The dealership has access to more than 2,000 new and pre-used vehicles including Chevrolet, GMC, Mazda, Volkswagen, Honda and Toyota. “The greatest challenge when I came here was the product mix. We had a lot of trucks, but not many cars,” Tollers says. “Once we got inventory straight, we started to grow.”
The results are impressive. This year, Fairway Ford is selling an average of 86 cars per month, both new and used; six years ago it averaged 46 per month. Although he’s happy about the growth, Tollers isn’t satisfied. “We’re doing OK, but we’re not wildly successful,” he says. “I think we can do even better.”
What really has Tollers’ engine revving is the new product line Ford has been unveiling. There’s the F150, Focus, Fusion, Edge and a redesigned Escape. “The plan, which was put in motion five years ago, is almost complete,” he says. “I think they’re all going to be very successful. I see good times ahead for the auto industry. Customers are smarter with their purchases, they have more money to put down, or they’re paying cash. It’s encouraging.”
Tollers knows that success is about more than just selling cars. Income from servicing vehicles has doubled during his tenure, up from an average of $50,000 to $100,000 a month, and the service department is consistently packed these days.

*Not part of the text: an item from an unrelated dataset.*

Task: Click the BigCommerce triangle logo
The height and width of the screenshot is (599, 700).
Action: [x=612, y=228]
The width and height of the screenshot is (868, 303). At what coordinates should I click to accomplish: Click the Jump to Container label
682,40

There’s a reward program for loyal customers in which every fifth oil change is free. One local newspaper ranked Fairway Ford the best service repair shop in a recent reader survey.

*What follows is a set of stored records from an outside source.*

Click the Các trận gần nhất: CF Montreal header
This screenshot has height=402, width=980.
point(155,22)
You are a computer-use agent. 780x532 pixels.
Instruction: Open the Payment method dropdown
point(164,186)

“There’s a saying in the auto business, ‘We may buy a car from you, but the next one will be because of service,’” Tollers says. “Service has been a huge part of our success. We’ve doubled our number of bays, we’ve sought out the best mechanics and we’ve armed them with the best tools and training. Our goal is to offer the best service around.”
In both sales and service, Tollers and staff seem to be doing something right. Even with 90 new cars on the lot at one time, demand is not always met. Toller has watched customers wait in the parking lot for new cars to be unloaded off the truck. He’s even seen people argue over a particular car. “I’m sometimes amazed,” he says. “In this job, there’s never a boring day.”